C’est dans ce contexte que l’ambassadeur malaisien à Alger, Rizany Irwan Muhamad Mazlan, vient de conduire une série d’entretiens avec le ministère algérien de l’Industrie pour concrétiser l’installation de FGV Holdings. Le groupe, bras commercial de l’autorité foncière malaisienne FELDA, est le troisième producteur mondial d’huile de palme par superficie plantée, avec quelque 439 000 hectares sous gestion et une production annuelle de près de 3 millions de tonnes d’huile brute. Son implantation en Algérie s’inscrit dans une démarche de diversification industrielle que les deux pays ont engagée ces dernières années.
Les deux gouvernements ont structuré leur coopération autour de plusieurs axes complémentaires, à l’issue de contacts intensifiés depuis l’adhésion d’Alger au Traité d’amitié et de coopération de l’ASEAN en juillet 2025. Il s’agit d’abord de l’agro-industrie, avec l’investissement de FGV dans la transformation de l’huile de palme sur le sol algérien. Le second axe porte sur la sidérurgie et les mines, où le Groupe Lion malaisien a annoncé un projet d’investissement de 8 milliards de dollars, susceptible de créer 10 000 emplois, sous réserve de finalisation des accords.

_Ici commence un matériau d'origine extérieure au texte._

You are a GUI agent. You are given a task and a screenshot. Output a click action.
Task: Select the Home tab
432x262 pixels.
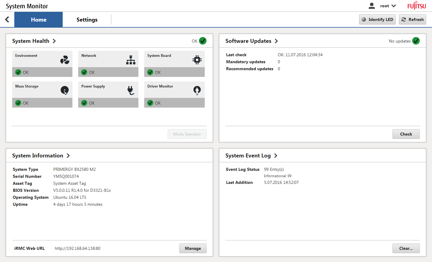coord(38,19)
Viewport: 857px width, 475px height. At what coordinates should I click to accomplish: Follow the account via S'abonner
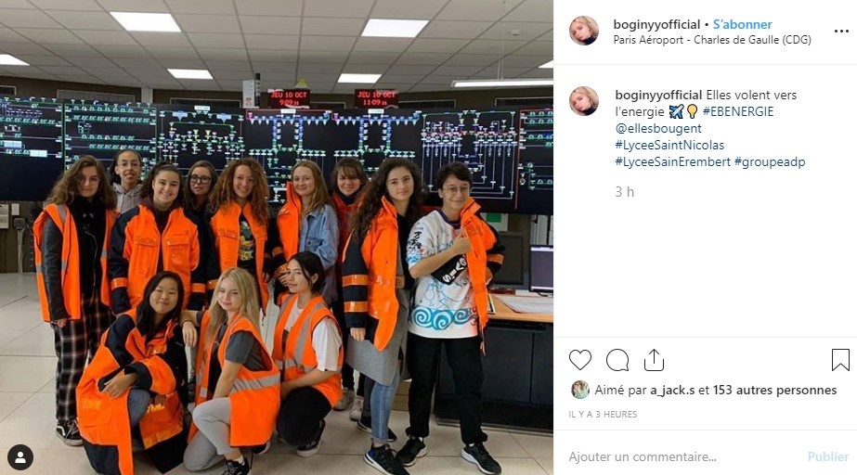coord(742,24)
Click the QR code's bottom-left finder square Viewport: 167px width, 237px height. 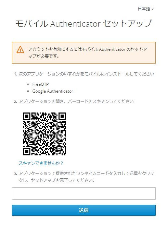pyautogui.click(x=27, y=152)
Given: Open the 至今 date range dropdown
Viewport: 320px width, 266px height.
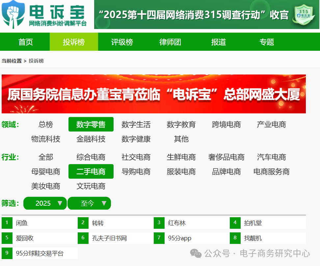Looking at the screenshot, I should [x=89, y=203].
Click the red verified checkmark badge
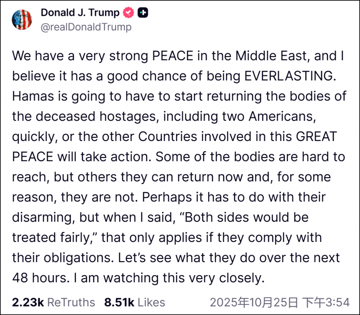This screenshot has height=315, width=360. (128, 13)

Le troisième et le quatrième axes s’intéressent respectivement aux infrastructures et à l’énergie, notamment l’hydrogène vert, secteur dans lequel la Malaisie, l’un des principaux exportateurs mondiaux de gaz naturel liquéfié, dispose d’une expertise qui intéresse directement Sonelgaz.

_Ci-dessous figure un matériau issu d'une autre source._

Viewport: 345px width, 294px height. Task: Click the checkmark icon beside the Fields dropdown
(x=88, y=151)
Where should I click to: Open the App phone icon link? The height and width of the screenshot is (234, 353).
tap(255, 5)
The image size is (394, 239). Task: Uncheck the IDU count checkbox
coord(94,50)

Sidérurgie, hydrogène, agro-industrie : une coopération sur plusieurs fronts
Sur la question de l’hydrogène vert, les discussions entre l’opérateur algérien et des entreprises malaisiennes sont déjà engagées pour explorer les synergies possibles, tout comme pour les infrastructures. La récente rencontre entre la Société nationale de la sidérurgie et le Groupe Lion, en présence de l’ambassadeur malaisien, illustre la densité que prend progressivement ce partenariat.

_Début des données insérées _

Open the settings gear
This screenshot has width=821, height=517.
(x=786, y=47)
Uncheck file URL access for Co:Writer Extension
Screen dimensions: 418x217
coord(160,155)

La progression des échanges bilatéraux intervient dans une conjoncture qui plaide pour le renforcement de ce rapprochement. L’Algérie affiche une croissance de 3,8 % et un PIB estimé à 264 milliards de dollars en 2025, portée par une hausse de 5,4 % des secteurs hors hydrocarbures. Elle ambitionne de porter ses exportations hors pétrole et gaz à 29 milliards de dollars d’ici 2030, contre 5,1 milliards en 2023. La coopération avec Kuala Lumpur s’inscrit directement dans cette trajectoire.
La Malaisie, de son côté, a enregistré un niveau record de commerce extérieur en 2025, à 636 milliards d’euros, avec des exportations progressant de 6,5 %. Elle cherche à diversifier ses débouchés africains et voit dans l’Algérie, marché de 46 millions de consommateurs, une porte d’entrée vers le continent.